Dental disease is the most common health problem for our canines and felines; yet it often goes untreated. Visibly, dental plaque or tartar is visible on the teeth above the gum line, as is gum inflammation or gingivitis. However, there can be marked pathology below the gum line that we are not able to identify by just looking at the teeth. Infection in the mouth can also spread into the bloodstream, and affect other organs in the body. Dental disease is also a source of pain.
There are several steps that you can take to decrease dental disease for your buddy. Feed a high quality diet. Many of the premium diets are designed to promote good oral hygiene. Routine brushing, ideally daily, is a very affective way to decrease tartar build up on the teeth. There are special kits that include a tooth brush, a finger brush, and some pet toothpaste. You don't want to use human toothpaste on your animals, as it can upset their stomachs, and the floride can be toxic. Multiple toys and chews are available that decrease tartar build up. Other options include rinses, mouth drops, and drops that can be added to the water.
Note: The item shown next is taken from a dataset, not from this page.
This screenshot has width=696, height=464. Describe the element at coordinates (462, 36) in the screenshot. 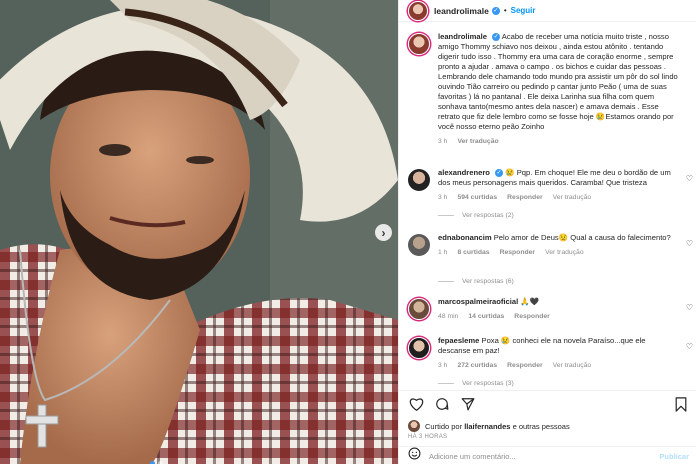

I see `caption-username: leandrolimale` at that location.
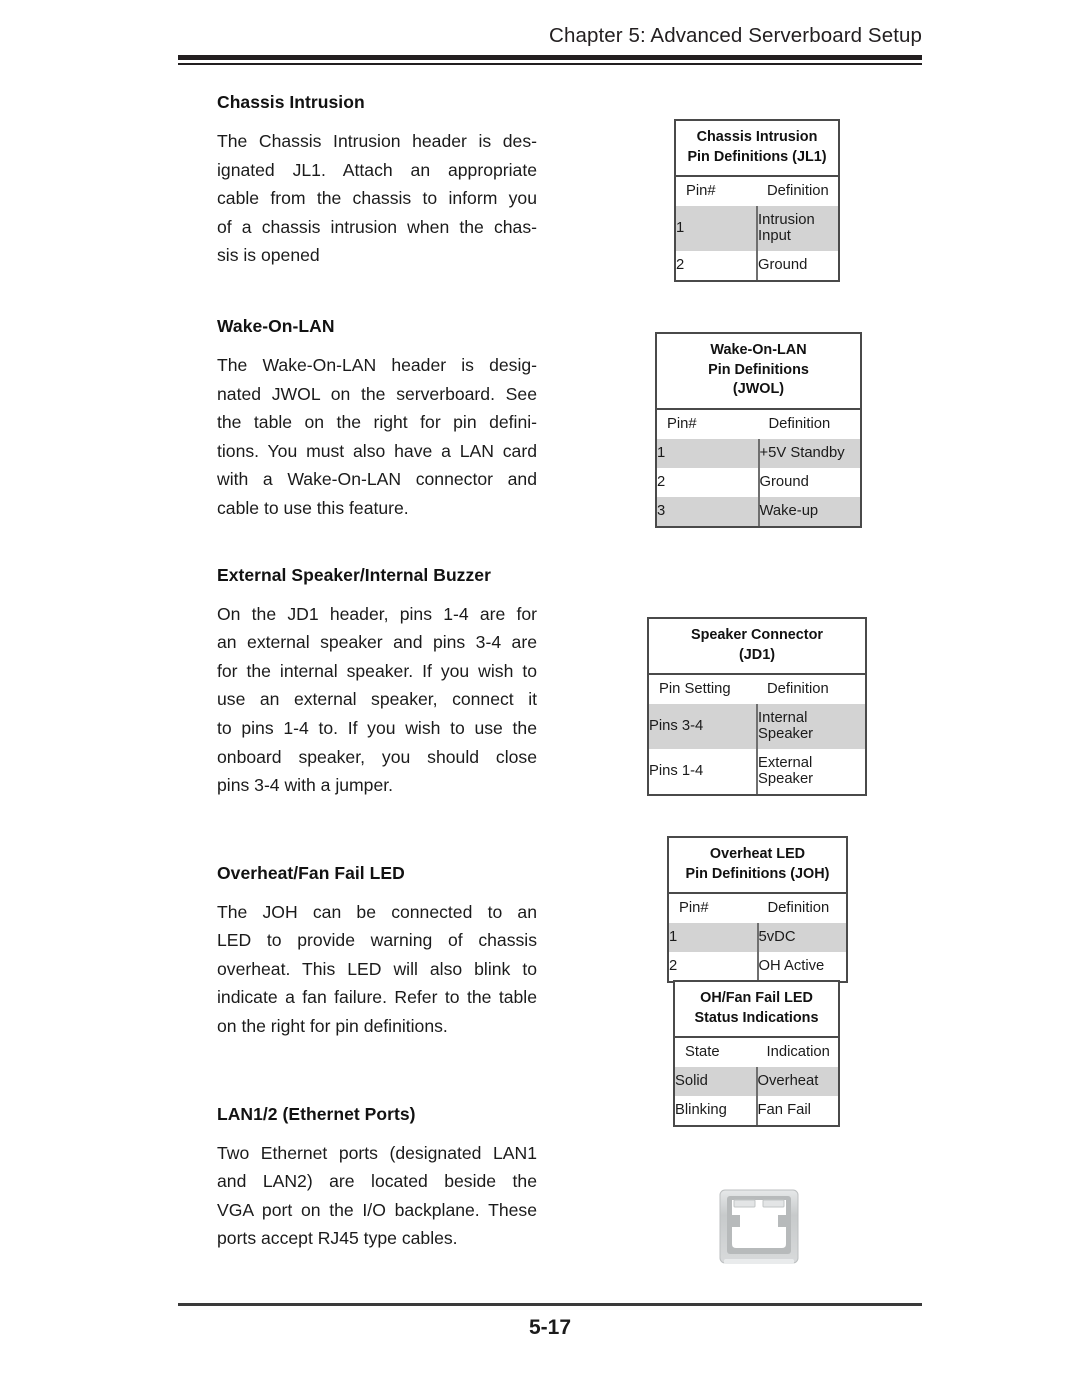  I want to click on section-heading: External Speaker/Internal Buzzer, so click(354, 574).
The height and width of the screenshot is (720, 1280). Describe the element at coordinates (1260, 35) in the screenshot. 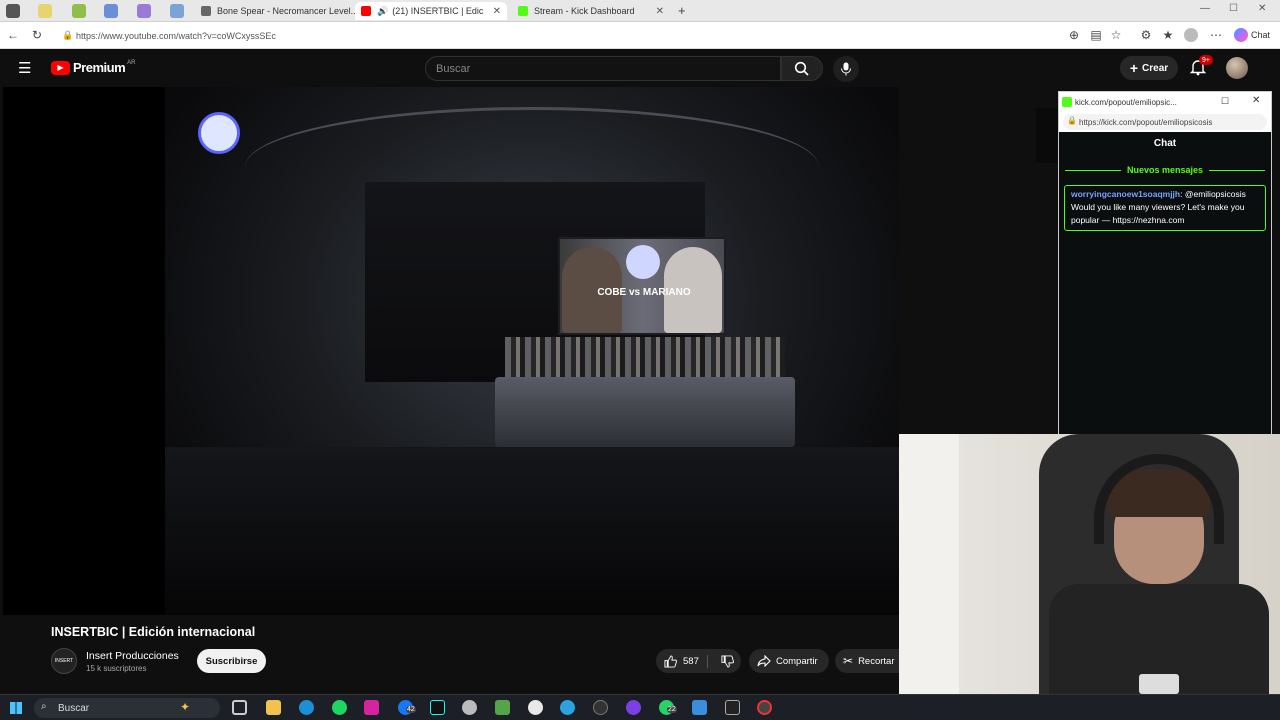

Routine dental cleanings are also an important step. This is the best way to clean below the gum line for your cherished companion. It is best to do this at the earliest signs of dental disease, before any tooth root infection has occurred. When dental disease is addressed early on, this is the best time to save the teeth and reduces the number of teeth that need to be extracted. If teeth are severely infected, and attachments are loosed, then these teeth should be removed. For patients that are not able to undergo anesthesia, antibiotics can be given routinely; and oral care will be recommended.
I do not recommend non-anesthetic dental cleanings that are done in Pet stores. This is a medical procedure, that should be done under the guidance of a veterinarian. At most facilities, cleaning is not done below the gum line, the teeth are not probed or charted, often the teeth are not polished, antibiotics are not given following these cleanings, and dental disease that requires extractions or other treatment is not brought to the attention of the pet owner. In this manner, tartar can actually rapidly build up on your companion's teeth, infection continues below the gum line, dental pathology is neglected, and bacteria that is released into the body during the process is ignored. Currently the California Veterinary Medical Board is working on shutting down these practices because they provide more harm than good for our animals. Your veterinarian can design a dental care plan for your canine or feline.